If you cannot move quite enough air to create a seal with a floor pump, then a small air compressor will usually do the trick. A short blast of air through a valve with the core removed generally will push the sidewalls out quickly enough to create a seal. I air up the tire- never higher than 40 psi to seat beads - and then slip the core back in, tighten it, then I finish off pumping up the tire.
If either one of those two things does not happen, I am sorry- but this is 2020. If tactics #1 and #2 fail- then that combination is a failure. Flat out. We should not have to bounce, strap, or do any sort of 'trick' outside of the first two things I have described here to get tires to set up anymore. Conversely, if you cannot even get to this point because the tire won't go on? Major Fail. Plain and simple. You need to try a different combination.
By the way, if your tire blows off the rim, that tire is instantaneously no good. Never try that tire tubeless again. It is unsafe. Period.

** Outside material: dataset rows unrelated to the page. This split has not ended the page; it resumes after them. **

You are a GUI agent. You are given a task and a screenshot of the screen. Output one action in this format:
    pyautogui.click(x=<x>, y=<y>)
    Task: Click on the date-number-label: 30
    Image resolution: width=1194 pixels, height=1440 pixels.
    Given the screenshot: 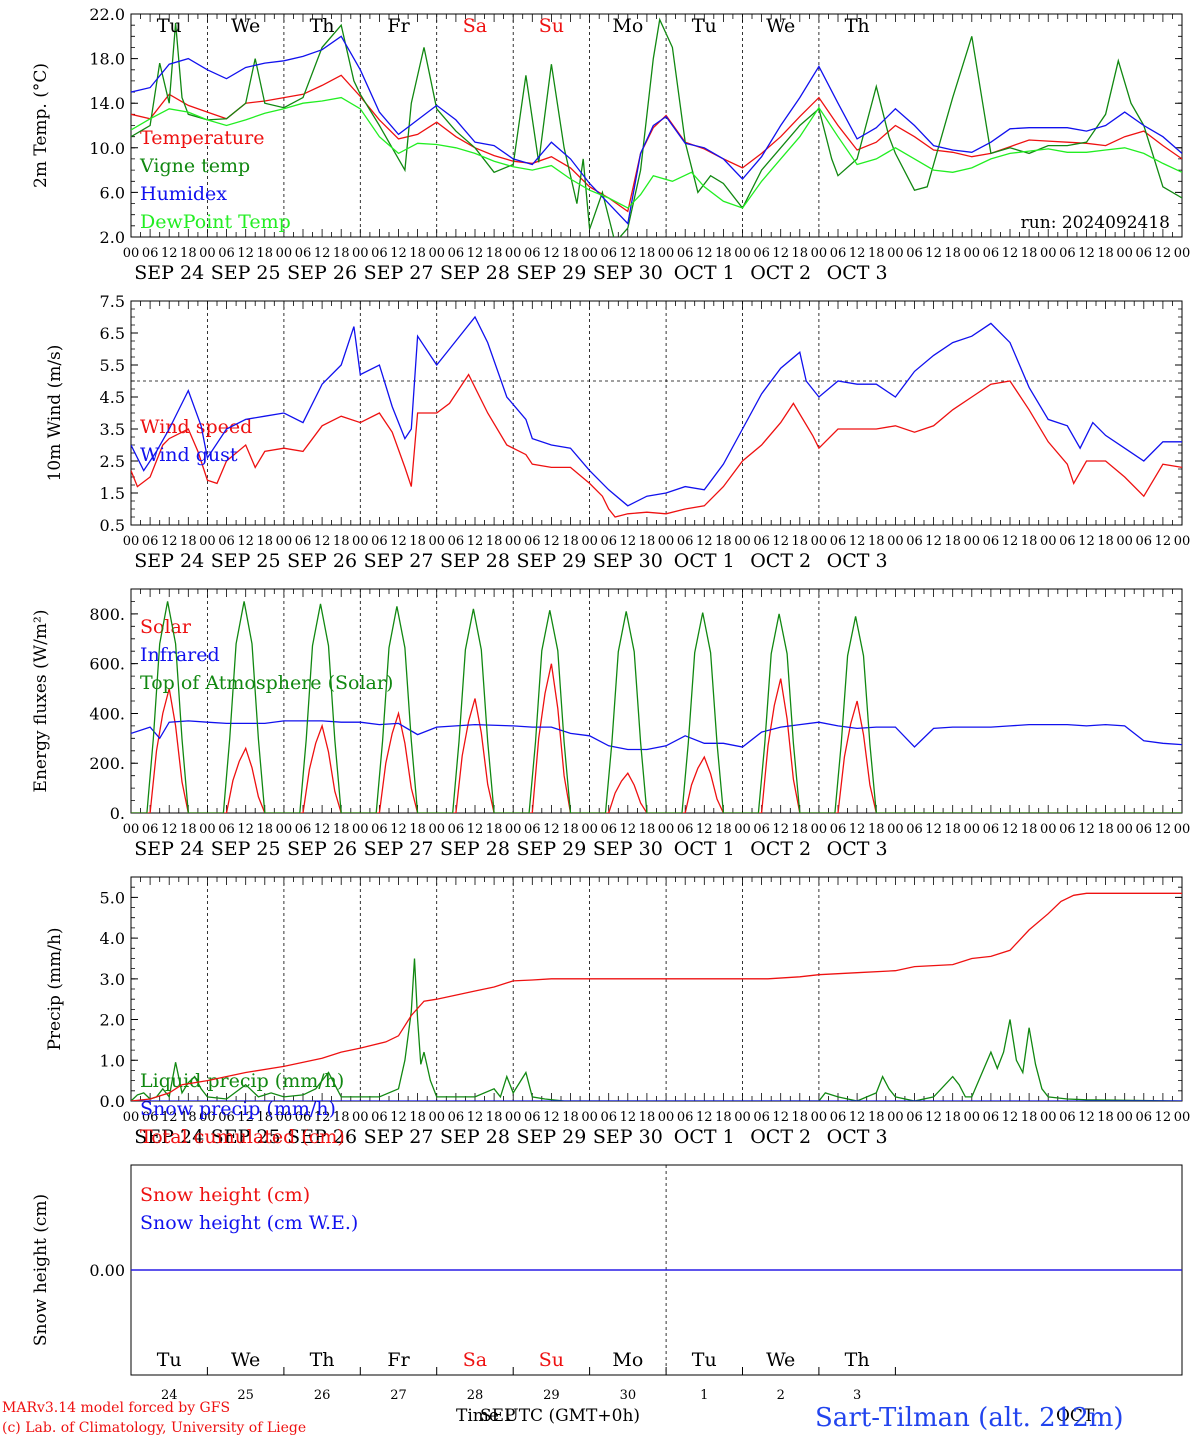 What is the action you would take?
    pyautogui.click(x=628, y=1396)
     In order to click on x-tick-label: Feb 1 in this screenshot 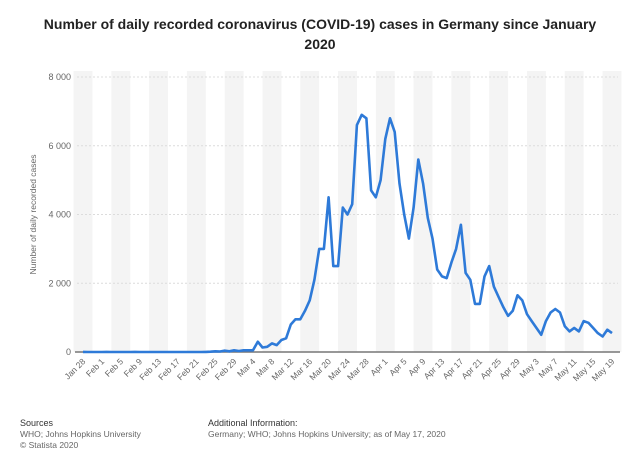, I will do `click(96, 368)`.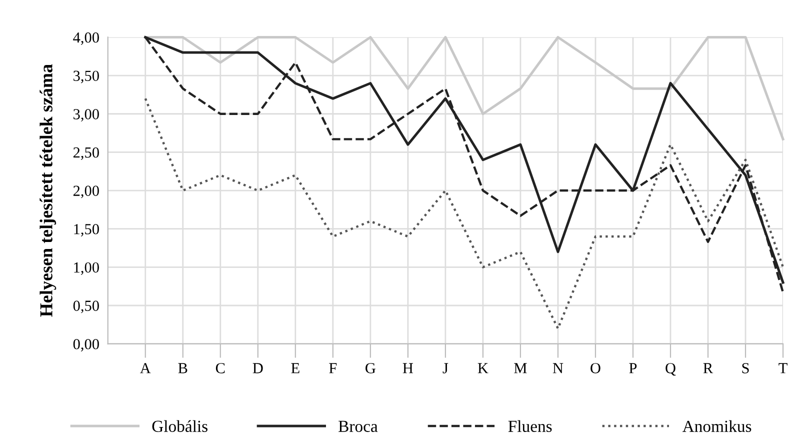 The height and width of the screenshot is (438, 799). What do you see at coordinates (180, 426) in the screenshot?
I see `legend-label: Globális` at bounding box center [180, 426]. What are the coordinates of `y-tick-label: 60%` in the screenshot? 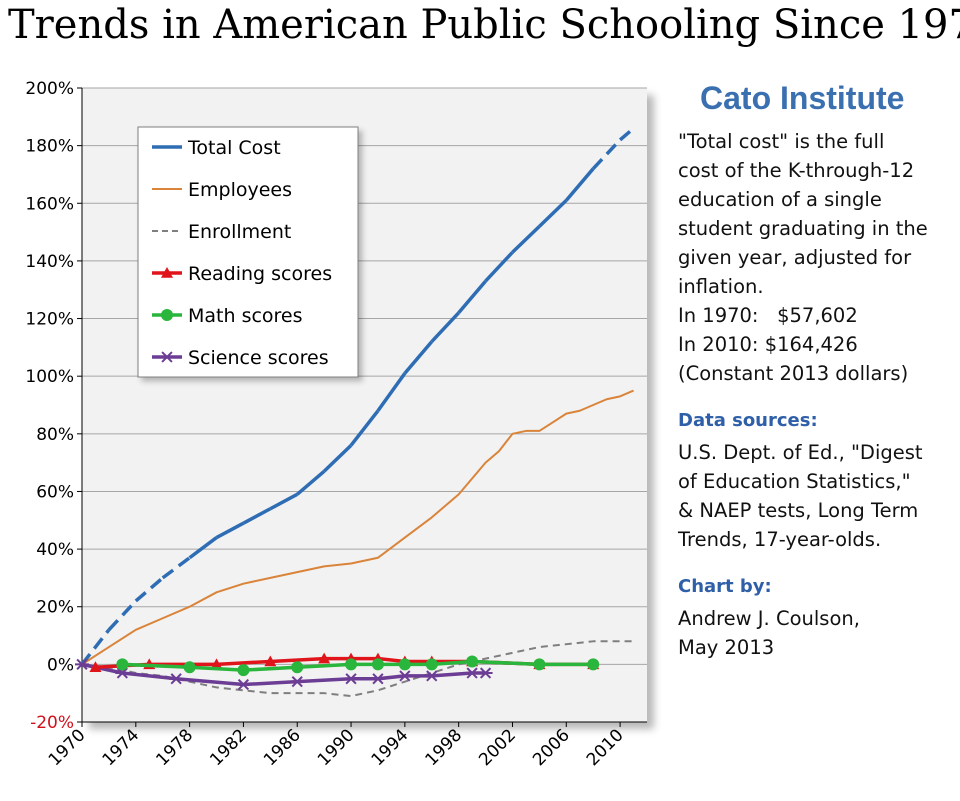 It's located at (55, 492).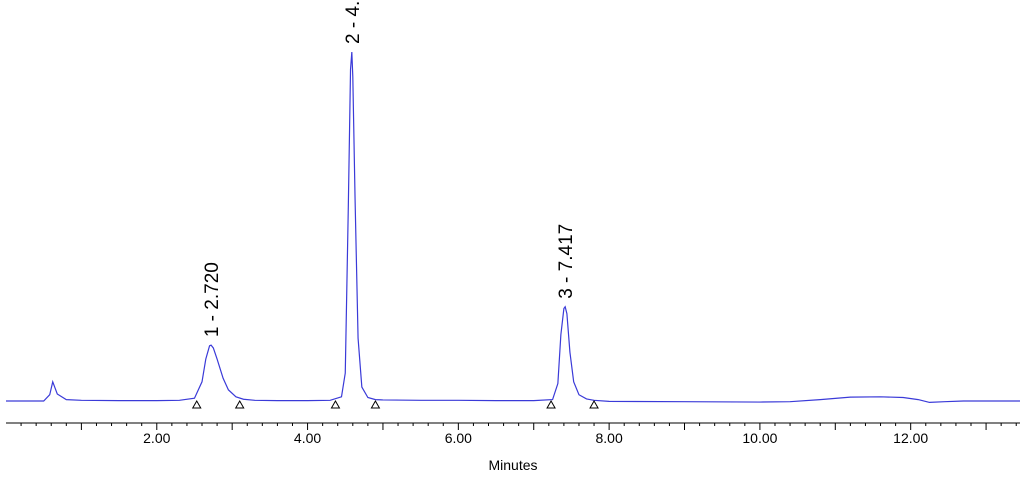  I want to click on peak-1-start-marker, so click(196, 404).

Now lets say you get that tire set up. You are not done yet. Take the wheel into your hand, lay the wheel/tire down on its side. Now pick up one end about four inches off the ground. Pivot the opposite end up, then drop it. Turn the tire about three degrees, pick up the other end and drop it. Repeat this process for three revolutions of the wheel, then flip the wheel and repeat. Then- if you can- go ride the wheel in a bike for about 15-20 minutes. This should distribute the sealant around the tire's innards enough to seal the casing and the tire should stay sealed now for a reasonable amount of time.
If you see trouble after this, most often it is related to the valve, valve core, or possibly a porous sidewall. Go back and start over.
Did I mention tubeless tires for bikes are more technical, more expensive, and not as easy as tubed systems?